__Task goal__.
Convert the lines from the start through the line holding "coord(315,342)", inclusive, into a JSON list of strings, one string per line. Leave out blank lines and the pictures.

__Input records__.
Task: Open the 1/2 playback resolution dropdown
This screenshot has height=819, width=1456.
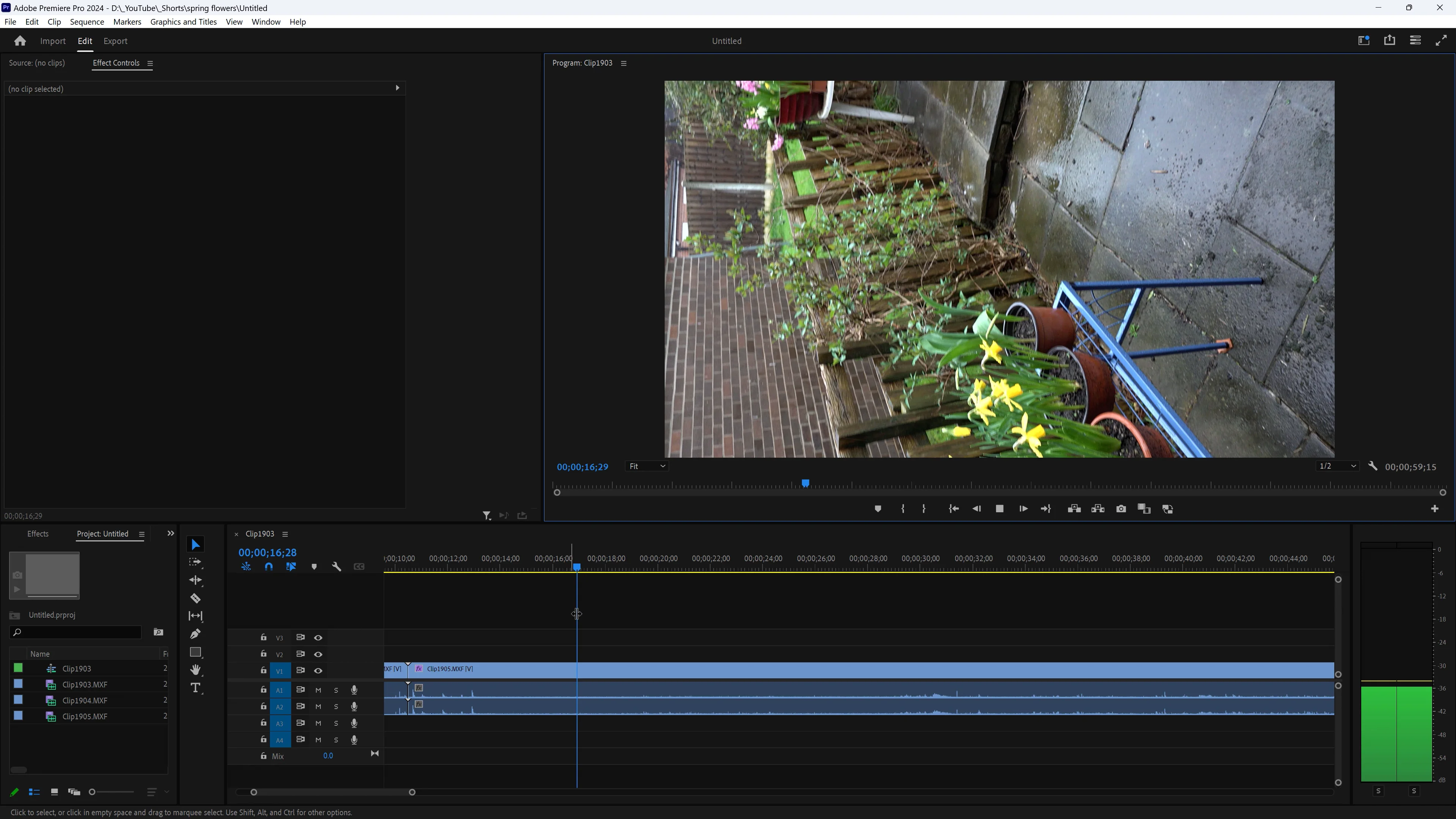Action: (1336, 466)
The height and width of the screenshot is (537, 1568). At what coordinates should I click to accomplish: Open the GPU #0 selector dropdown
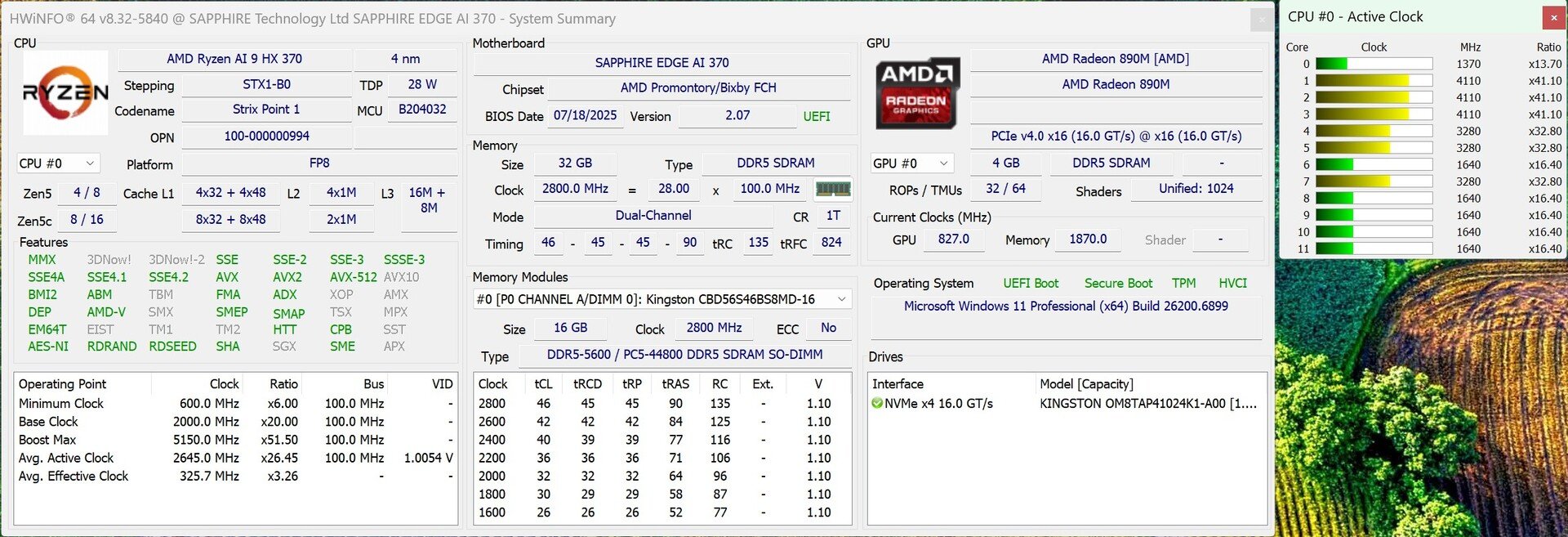coord(911,163)
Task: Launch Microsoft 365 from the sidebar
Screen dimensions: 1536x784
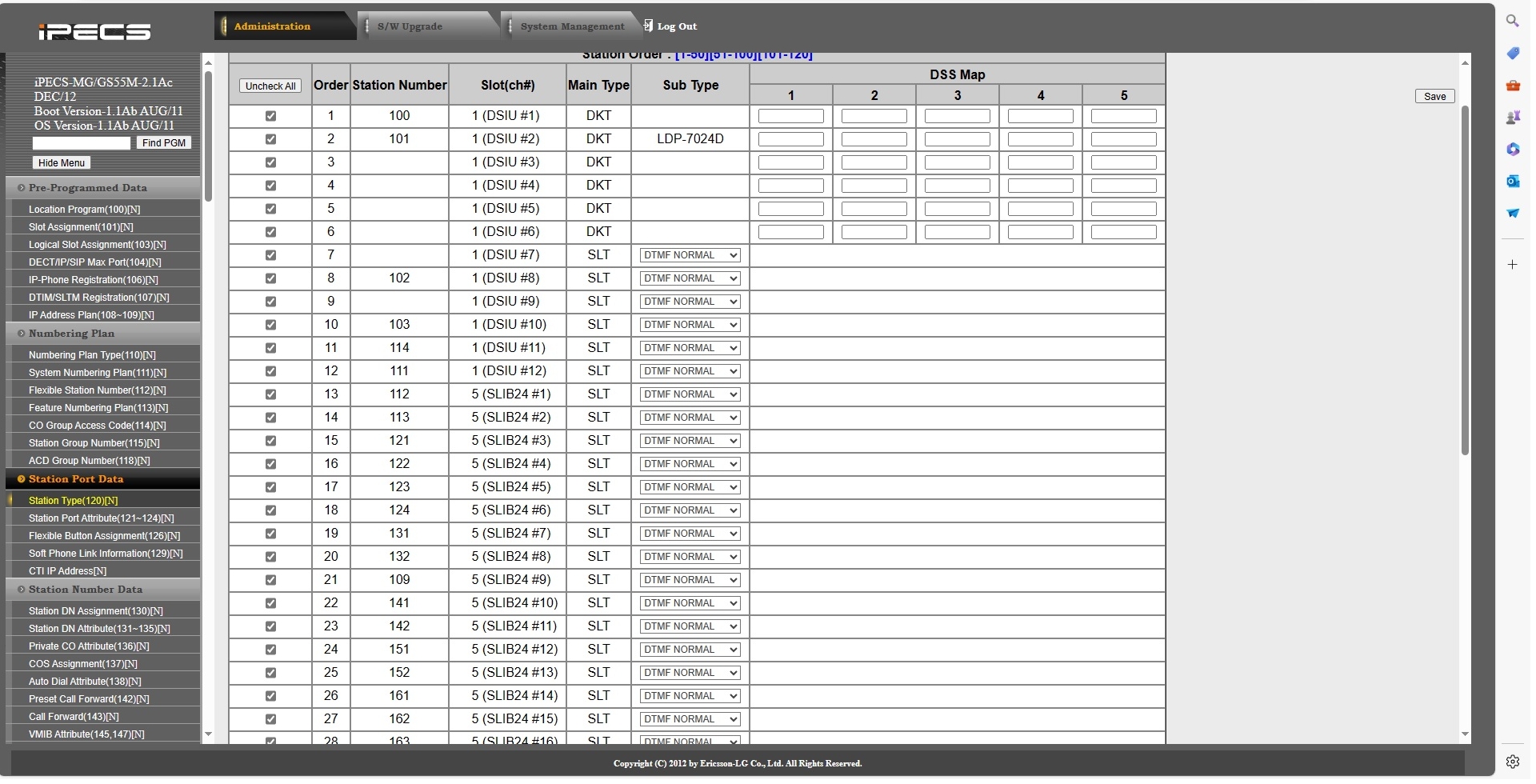Action: click(1512, 150)
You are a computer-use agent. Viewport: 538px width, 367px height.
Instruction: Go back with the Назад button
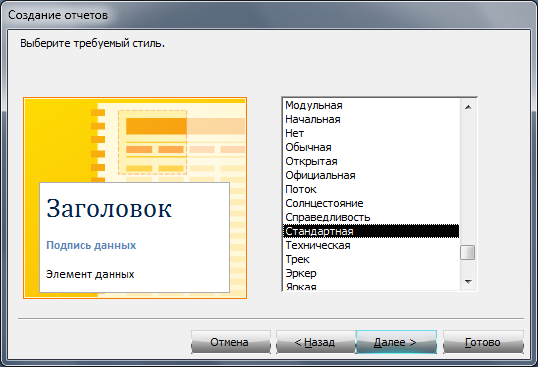coord(315,342)
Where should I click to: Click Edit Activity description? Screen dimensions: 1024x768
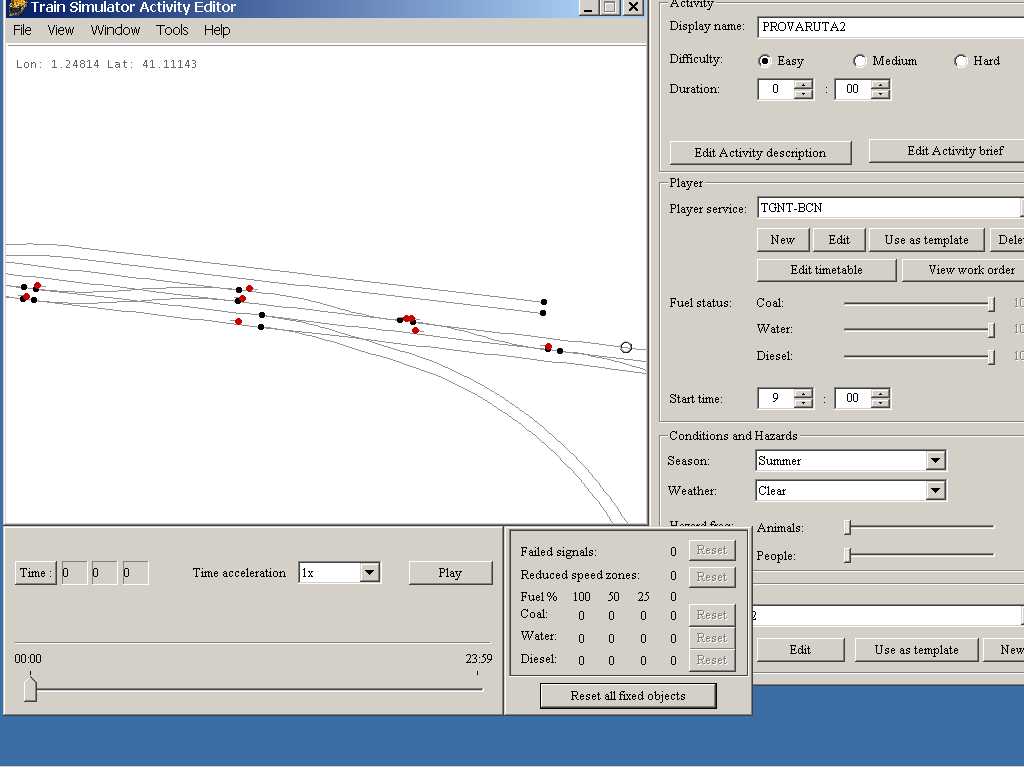(x=760, y=153)
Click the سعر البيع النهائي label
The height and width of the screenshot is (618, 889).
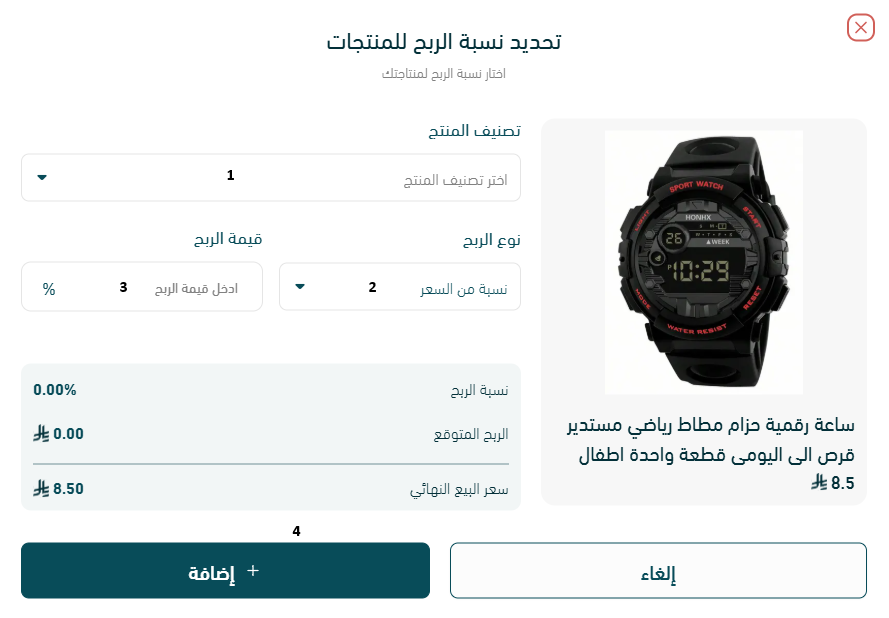coord(459,489)
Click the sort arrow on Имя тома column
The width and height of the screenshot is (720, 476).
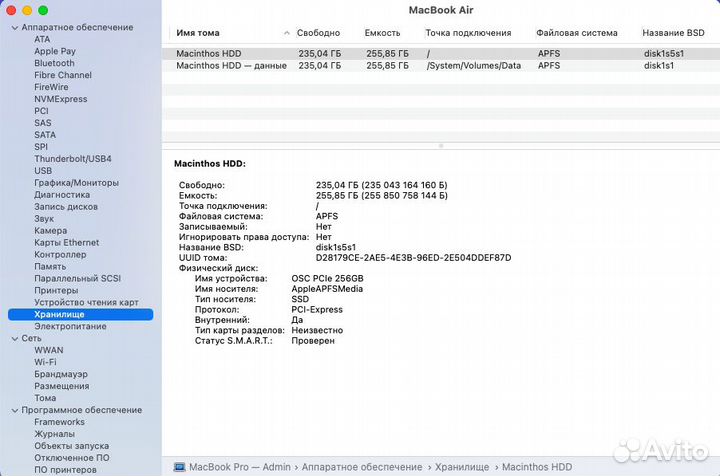pyautogui.click(x=288, y=33)
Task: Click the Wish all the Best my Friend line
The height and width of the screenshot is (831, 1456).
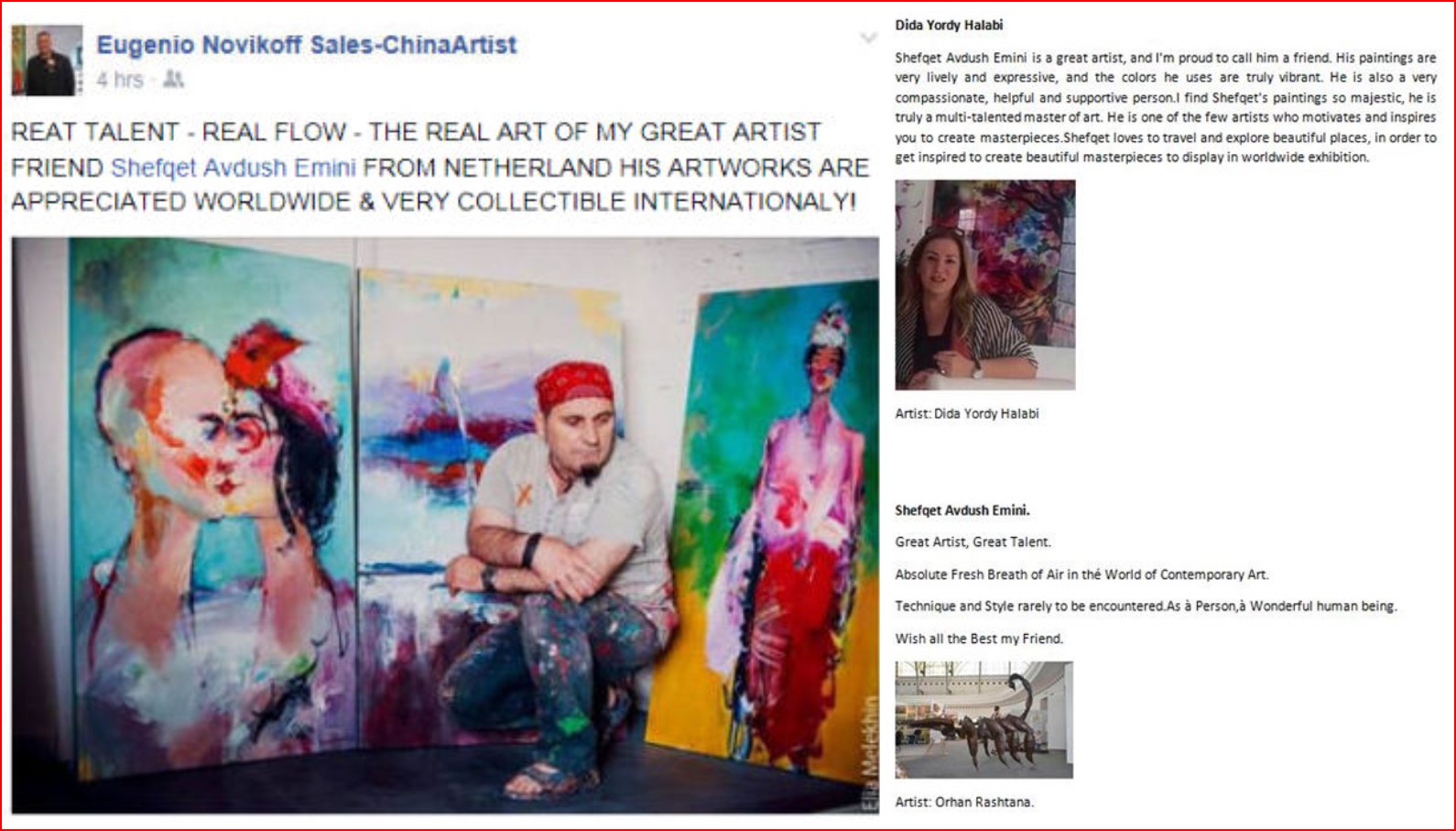Action: (979, 639)
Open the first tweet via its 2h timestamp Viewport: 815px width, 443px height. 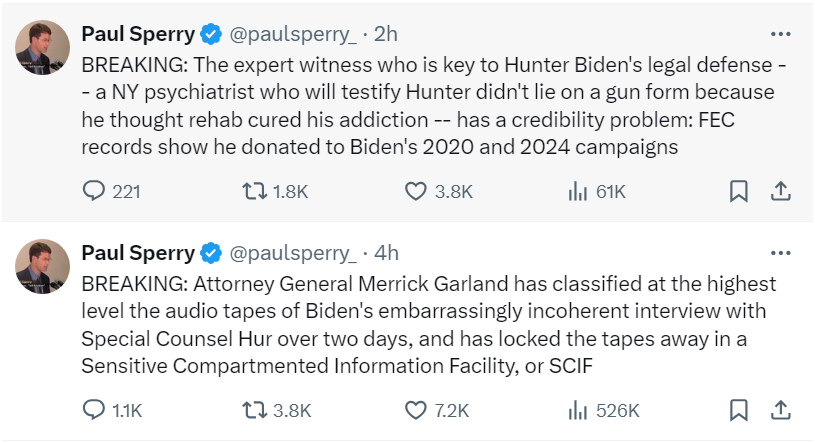(386, 34)
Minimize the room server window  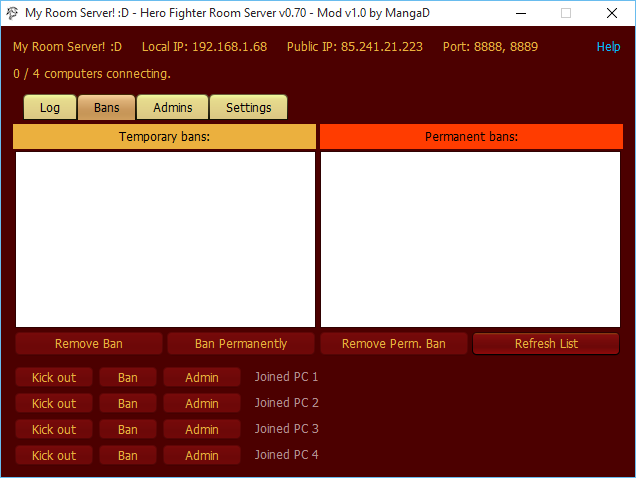[520, 13]
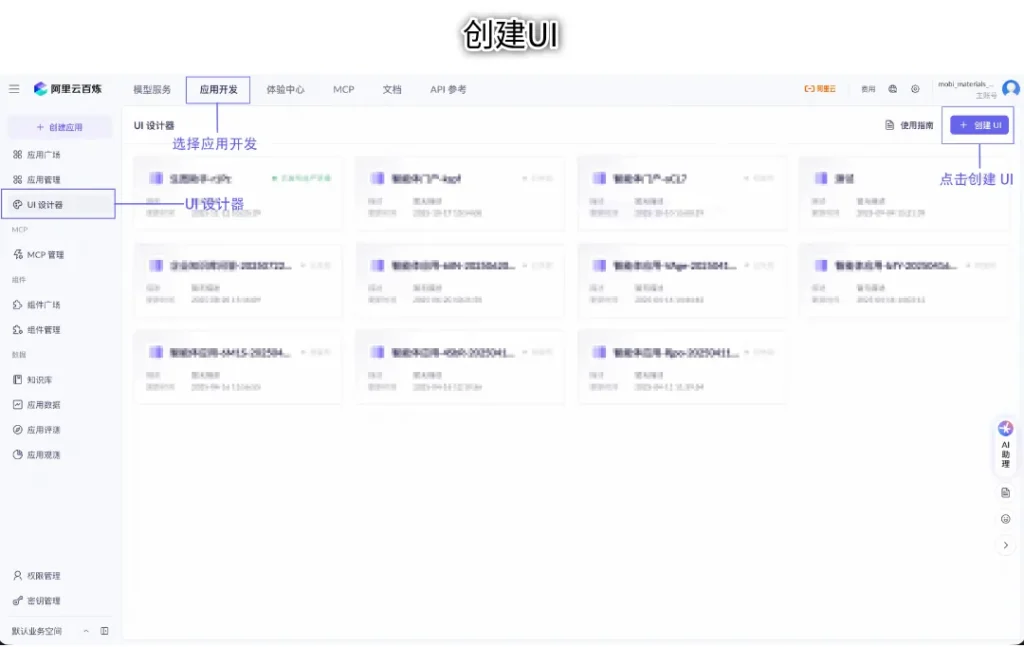The height and width of the screenshot is (647, 1024).
Task: Click the document icon below AI 助理
Action: [1005, 493]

__Full response__.
[
  "Task: Open the 1/2 playback resolution dropdown",
  "This screenshot has height=819, width=1456.",
  "Action: (1336, 466)",
  "The height and width of the screenshot is (537, 1568). At what coordinates should I click to accomplish: Open the GPU #0 selector dropdown",
  "coord(911,163)",
  "Task: Launch Microsoft 365 from the sidebar",
  "Screen dimensions: 1536x784",
  "Action: click(1512, 150)",
  "You are a computer-use agent. Viewport: 538px width, 367px height.",
  "Instruction: Go back with the Назад button",
  "coord(315,342)"
]